Start of ENTRIES PROVIDED

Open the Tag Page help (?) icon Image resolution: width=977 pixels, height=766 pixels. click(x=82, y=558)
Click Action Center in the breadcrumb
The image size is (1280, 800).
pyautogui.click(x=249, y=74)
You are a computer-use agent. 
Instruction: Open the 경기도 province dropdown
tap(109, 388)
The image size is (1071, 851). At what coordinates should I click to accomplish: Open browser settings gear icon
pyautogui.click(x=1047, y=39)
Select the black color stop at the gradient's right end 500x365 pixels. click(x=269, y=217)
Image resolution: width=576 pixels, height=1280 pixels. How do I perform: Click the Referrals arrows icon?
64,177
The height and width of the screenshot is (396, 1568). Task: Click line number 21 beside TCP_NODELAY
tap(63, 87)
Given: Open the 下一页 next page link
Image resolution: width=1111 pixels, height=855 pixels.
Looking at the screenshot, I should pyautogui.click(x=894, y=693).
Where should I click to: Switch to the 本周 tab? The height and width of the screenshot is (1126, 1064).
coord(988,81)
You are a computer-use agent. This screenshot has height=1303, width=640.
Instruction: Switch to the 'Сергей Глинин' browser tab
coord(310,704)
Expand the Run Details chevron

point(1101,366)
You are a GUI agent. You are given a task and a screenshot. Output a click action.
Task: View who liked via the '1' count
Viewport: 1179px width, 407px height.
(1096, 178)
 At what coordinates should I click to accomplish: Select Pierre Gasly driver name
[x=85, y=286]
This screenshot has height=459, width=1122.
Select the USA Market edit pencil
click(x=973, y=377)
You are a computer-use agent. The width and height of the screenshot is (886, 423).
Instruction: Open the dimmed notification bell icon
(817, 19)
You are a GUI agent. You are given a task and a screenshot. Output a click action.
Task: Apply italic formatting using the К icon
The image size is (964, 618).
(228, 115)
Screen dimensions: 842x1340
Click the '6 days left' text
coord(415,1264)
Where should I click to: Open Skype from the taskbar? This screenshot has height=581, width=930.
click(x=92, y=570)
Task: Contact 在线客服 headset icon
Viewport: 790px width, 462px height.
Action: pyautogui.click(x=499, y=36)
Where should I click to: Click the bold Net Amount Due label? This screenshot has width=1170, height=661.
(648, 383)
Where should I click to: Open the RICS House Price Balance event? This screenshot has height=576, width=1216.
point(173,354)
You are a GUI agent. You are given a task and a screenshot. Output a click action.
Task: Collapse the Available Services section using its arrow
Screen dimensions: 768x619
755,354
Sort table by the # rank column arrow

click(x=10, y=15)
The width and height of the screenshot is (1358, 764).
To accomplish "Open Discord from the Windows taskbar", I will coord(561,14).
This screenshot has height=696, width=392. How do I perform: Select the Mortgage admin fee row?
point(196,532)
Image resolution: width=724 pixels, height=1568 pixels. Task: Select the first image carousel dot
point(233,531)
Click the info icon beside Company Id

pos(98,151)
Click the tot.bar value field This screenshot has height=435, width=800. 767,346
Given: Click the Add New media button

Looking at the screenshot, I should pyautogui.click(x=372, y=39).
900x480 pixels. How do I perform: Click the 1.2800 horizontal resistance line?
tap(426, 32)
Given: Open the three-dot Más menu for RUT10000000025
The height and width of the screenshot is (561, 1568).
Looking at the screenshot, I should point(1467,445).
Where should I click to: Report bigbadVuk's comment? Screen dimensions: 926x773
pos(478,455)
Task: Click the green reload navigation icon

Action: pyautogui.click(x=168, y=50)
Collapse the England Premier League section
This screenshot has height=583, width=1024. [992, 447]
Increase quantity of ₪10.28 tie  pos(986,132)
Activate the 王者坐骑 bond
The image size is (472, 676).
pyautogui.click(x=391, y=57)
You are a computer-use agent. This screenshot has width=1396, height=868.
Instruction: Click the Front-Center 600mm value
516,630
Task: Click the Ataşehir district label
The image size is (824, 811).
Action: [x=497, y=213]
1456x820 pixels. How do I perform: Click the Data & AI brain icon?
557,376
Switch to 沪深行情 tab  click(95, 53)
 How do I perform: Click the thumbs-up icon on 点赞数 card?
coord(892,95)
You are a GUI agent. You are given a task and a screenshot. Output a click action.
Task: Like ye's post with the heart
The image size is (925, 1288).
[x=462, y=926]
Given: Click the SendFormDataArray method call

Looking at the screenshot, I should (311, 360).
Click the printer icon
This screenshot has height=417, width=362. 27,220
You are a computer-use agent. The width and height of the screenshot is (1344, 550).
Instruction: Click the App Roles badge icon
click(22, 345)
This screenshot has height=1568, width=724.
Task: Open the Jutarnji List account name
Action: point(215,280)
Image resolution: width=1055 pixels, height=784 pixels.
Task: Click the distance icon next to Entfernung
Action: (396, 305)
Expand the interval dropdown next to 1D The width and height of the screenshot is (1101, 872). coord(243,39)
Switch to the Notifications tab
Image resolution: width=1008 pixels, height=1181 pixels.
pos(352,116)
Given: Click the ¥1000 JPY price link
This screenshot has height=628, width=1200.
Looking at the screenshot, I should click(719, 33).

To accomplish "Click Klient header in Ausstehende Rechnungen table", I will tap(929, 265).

End of ENTRIES PROVIDED

TASK ITEM:
Each line above where the word "using" occurs should be copied out.

ANSWER TO THE EXERCISE:
Task: Apply italic formatting using the К icon
Task: Collapse the Available Services section using its arrow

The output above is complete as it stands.